Keith Gordon and Harry Dean Stanton in Christine (1983)Keith Gordon and Harry Dean Stanton in Christine (1983)

Whatever the shortcomings of these three, Carpenter more than covers for them with his supporting cast. Roger Ebert once noted that no film starring M. Emmett Walsh or Harry Dean Stanton is completely worthless, and this gives Harry Dean Stanton the juicy role of Junkins so it's more than worth watching. Stanton devours the part. Also chewing the scenery are Roberts Blossom as George LeBay, Christine's scabrous previous owner, and Robert Prosky as the cigar-chomping Darnell, a man who oozes working class resentment and shady capitalist opportunism. Even William Ostrander's bully, Buddy Repperton, works as a distillation of every high school bete noir ever filmed. The supporting cast is strong enough to hold the screen against Christine herself, who is one of the more indelible film automobiles of any vintage. I mean, the evil car in The Car (from 1977) has no real distinguishing characteristics other than "big and black," and the cars in The Cars that Ate Paris are all pretty interchangeable. But Christine? She has a personality. If this were not so, then her demise at the end of the film would not be so cathartic. It would be just so much screeching twisted metal, like a demolition derby or something. Nor would the film's last shot hold so much menace. Carpenter takes King's ending and distills it down to a shot so minimalist that one has to marvel at its elegance. And maybe laugh at it, too. It's pretty funny.

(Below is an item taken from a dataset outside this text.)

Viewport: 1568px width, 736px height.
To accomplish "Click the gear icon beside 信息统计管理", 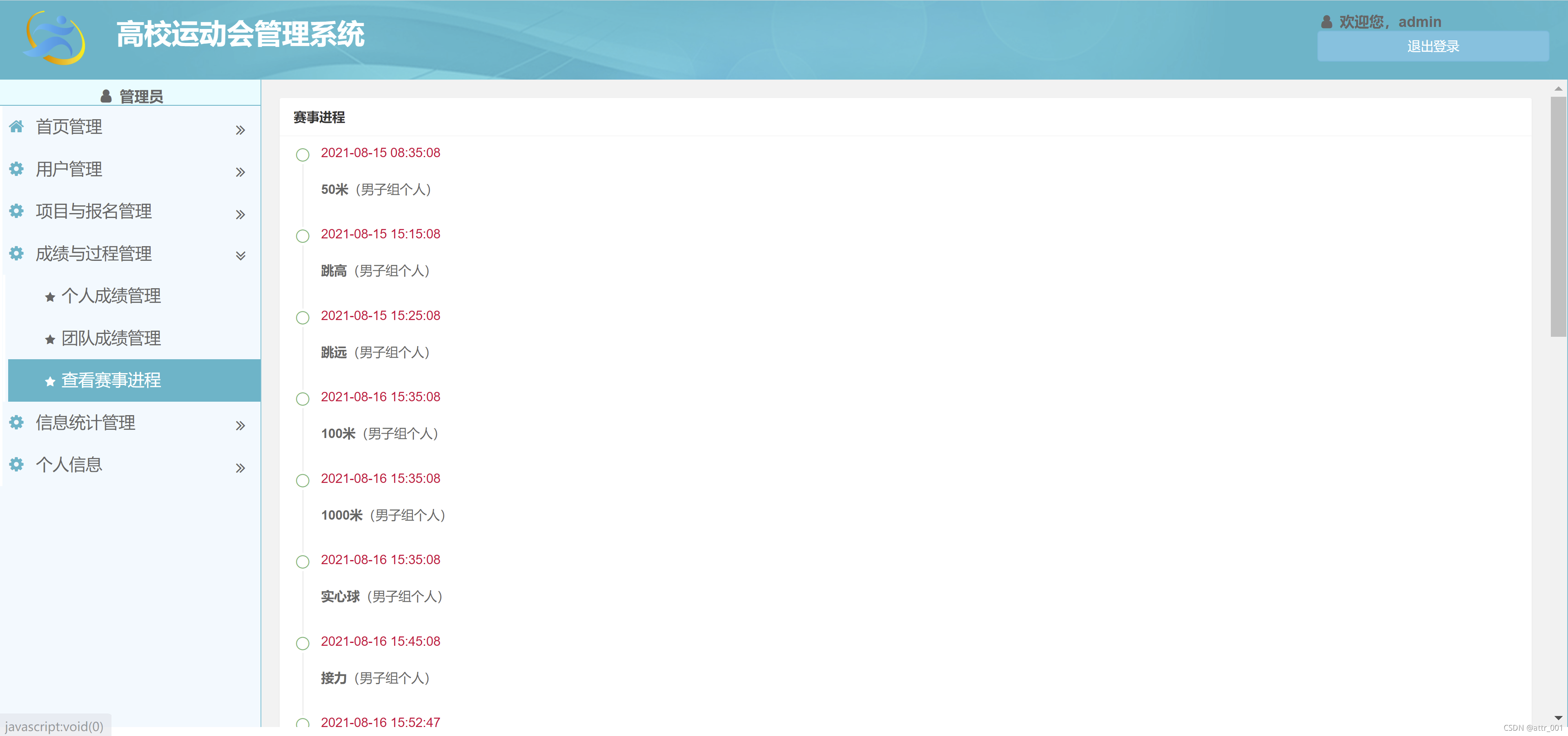I will (16, 422).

*Universal had cause to regret this decision. The film version of Firestarter followed Christine into theaters six months later and got withering reviews. It did less business on a higher budget, too. Worst of all, it incurred the scorn of King himself, who counts it among the worst films made from his work. He calls it the movie equivalent of "cafeteria mashed potatoes." Carpenter, it seems, got lucky.